Yazılı açıklamada, Genelgede, "Kamu kurum ve kuruluşları ile özel sektör işyerlerinde gerçekleşen psikolojik taciz, çalışanların itibarını ve onurunu zedelemekte, verimliliğini azaltmakta ve sağlığını kaybetmesine neden olarak çalışma hayatını olumsuz etkilemektedir" denildiği ve "Kasıtlı ve sistematik olarak belirli bir süre çalışanın aşağılanması, küçümsenmesi, dışlanması, kişiliğinin ve saygınlığının zedelenmesi, kötü muameleye tabi tutulması, yıldırılması ve benzeri şekillerde ortaya çıkan psikolojik
tacizin önlenmesi gerek iş sağlığı ve güvenliği gerekse çalışma barışının geliştirilmesi açısından çok önemlidir" ifadelerinin kullanıldığı hatırlatıldı.

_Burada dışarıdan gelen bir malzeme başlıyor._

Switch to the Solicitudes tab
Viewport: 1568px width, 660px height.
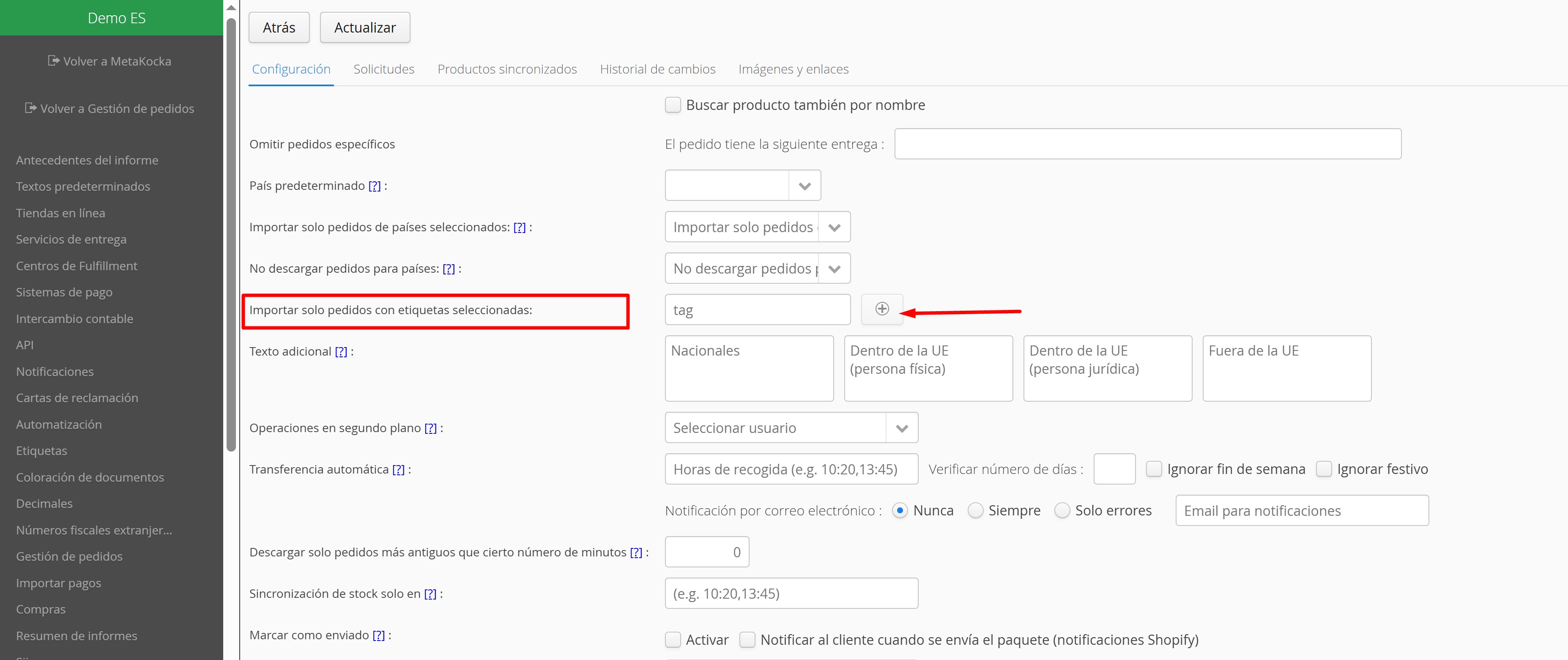pos(383,69)
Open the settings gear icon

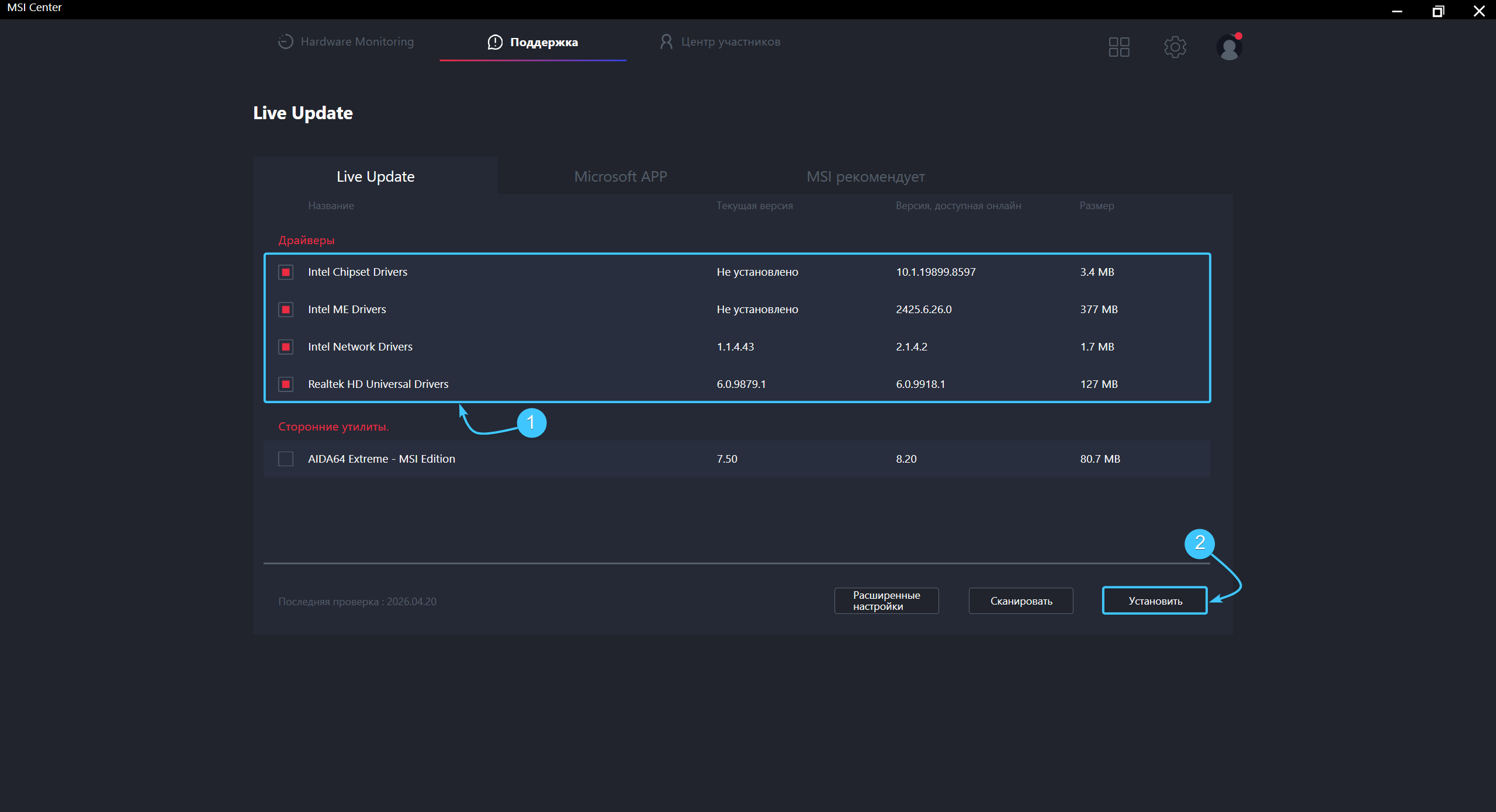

Yokuş, Türkiye'de kurumlar arasındaki ücret adaletsizliğini düzeltmeyerek, farklı istihdam şekilleriyle bir kamu binasında en az 4-5 çeşit farklı statüde insan çalıştırarak, 4/B ve 4/C uygulamalarıyla çalışanları bir çok maddi ve özlük haklardan mahrum bırakarak, taşeron çalışma sistemiyle iş güvencesini ortadan kaldırarak, torba yasayla gelen düzenlemelerle sürgünlerin önünü açarak çalışma barışını hükümetin bozduğunu söyledi.
Yokuş, Türk Büro-Sen'in, yaptığı açıklamalar ve araştırmalarla kamuda baskı, kıyım ve sürgünleri ortaya koyarak gerekli merciler tarafından önlem alınmasını her zaman talep ettiğini bildirdi.

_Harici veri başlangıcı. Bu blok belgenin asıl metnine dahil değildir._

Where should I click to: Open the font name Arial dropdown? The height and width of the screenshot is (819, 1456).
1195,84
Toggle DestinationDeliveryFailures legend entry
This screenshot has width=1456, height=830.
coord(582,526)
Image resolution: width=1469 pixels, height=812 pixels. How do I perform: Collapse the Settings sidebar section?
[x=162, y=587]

Hükümetin, iktidara geldiği günden bu yana kamu çalışanlarını bizden olan-olmayan ayrımına açıkça tabi tuttuğunu anlatan
Yokuş, sözlerine şöyle devam etti: "İktidar destekli sendikalara üye olmayan kamu çalışanlarını adeta "hasım" olarak ilan etmiştir. İş yerlerindeki psikolojik tacizin önlenebilmesi, sadece bir genelge çıkartmakla mümkün olamaz. Başta Başbakan'ın kamu çalışanları için sarf etmiş olduğu aşağılamaya yönelik sözler olmak üzere, bakanların ve bürokratların tutumları ele alındığında, Başbakanlık'ın kendi yayınladığı genelgeye aykırı hareket ettiği ortaya çıkmaktadır. Baskı, sürgün ve kıyıma maruz kalan 100
binlerce kamu çalışanı hukuki yollara başvurmuş, hatta Türkiye sendikal haklardaki baskıcı tutumu nedeniyle İLO'nun kara listesine alınmıştır. Sendikal anlamda hükümetin ayrımcılık yaptığına dair ITUC (Uluslararası Sendikalar Konfederasyonu)'nun vermiş olduğu karar dikkate değerdir."
Kamu çalışanlarının yüzde 46'sının sendikal ayrıma tabi tutulduğunu anlatan Yokuş, şöyle konuştu: "Türk Büro-Sen'in 2011 yılı Eğitim ve İstişare Toplantılarında, 2000 üstünde kamu çalışanı üzerinde yapmış olduğu anket çalışmasına katılan memurların yüzde 46'sı, "İşyerlerinizde Kurum Yöneticileri sendikalar arasında taraf tutuyor mu?" sorusuna "Evet" yanıtını vermiştir. Bu yüzde, kamu kurumların da ki baskının ne kadar ciddi boyutlara geldiğinin açık bir göstergesidir. Kamu kurumlarında, çalışan üzerinde
psikolojik baskı kurmak ve yandaş sendikaya üye kazandırmak adına "ikna odaları" oluşturulmuştur. Bugün gelinen nokta da, bazı kurumların üst düzey yöneticileri ne yazık ki yandaş bir sendikanın yöneticisi gibi çalışmaktadır. Yayınlanan Başbakanlık Genelgesinin, 8 maddelik hükümlerine bakıldığında şikayet etme ve şikayetlerin incelenmesinden öteye gitmeyen düzenlemeler yer aldığı görülmektedir."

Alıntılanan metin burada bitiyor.